The IRA moved hours after Gerry Adams, leader of the IRA-linked Sinn Fein party, said the IRA was willing to resume disarming after a 13-month hiatus -- but would not accept conditions designed to inflict public humiliation on the secretive organization.
In its one-line statement, the IRA offered no hint as to whether it intends to disarm fully and disband in support of Northern Ireland's six-year-old peace accord, as the governments of the UK and Ireland expect.
"The IRA leadership confirms that our representative has been in contact with and has met" the independent disarmament chief, retired Canadian general John de Chastelain, the group said.
The British and Irish prime ministers, Tony Blair and Bertie Ahern, were to travel to Belfast yesterday to unveil a joint peace package that has taken more than a year of negotiations to produce.
But a major dispute remained firmly in place on Tuesday -- whether the IRA would allow disarmament officials to photograph the destruction of the group's remaining weapons stockpiles.
The Democratic Unionist Party, which represents most of Northern Ireland's British Protestant majority, is demanding this as a condition for forming a new administration alongside its old enemies in Sinn Fein.
Adams, a reputed IRA commander since the mid-1970s, appeared to rule this out.
"I recognize that some unionists have genuine concerns about verification of `arms beyond use,'" Adams said, using the deliberately ambiguous term used by the IRA to describe what disarmament officials are allowed to do with IRA weapons.
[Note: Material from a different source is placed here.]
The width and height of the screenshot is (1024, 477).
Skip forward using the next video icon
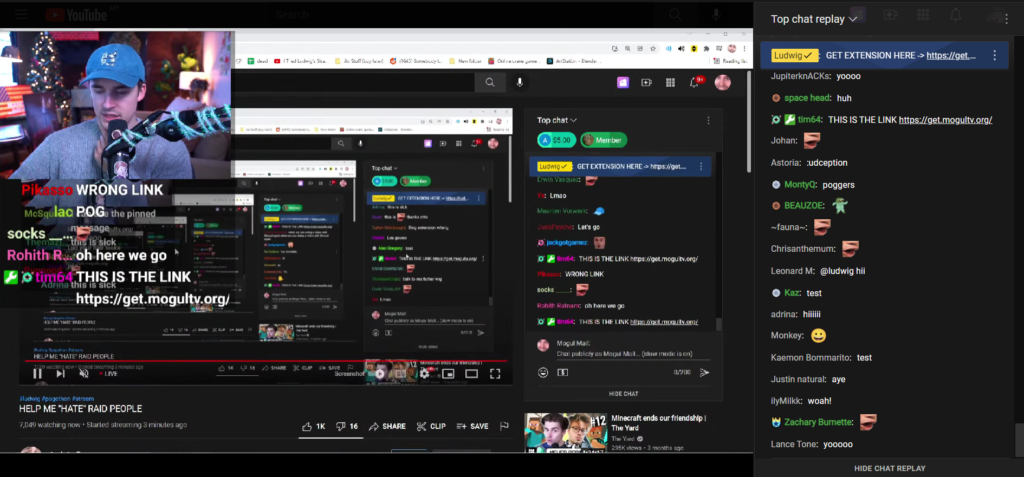61,374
"But [Democratic Unionist leader] Ian Paisley has to recognize also that the IRA will not, as I said before, submit to a process of humiliation," Adams said.
The Democratic Unionists immediately accused Adams of seeking to pick the bits of the Anglo-Irish package he liked while ignoring others, such as photographed "proof" of IRA disarmament.
The governments' plans, presented confidentially to both Sinn Fein and the Democratic Unionists on Nov. 17, reportedly include a call on the IRA to allow photos of disarmament to be used to boost Protestant support for power-sharing.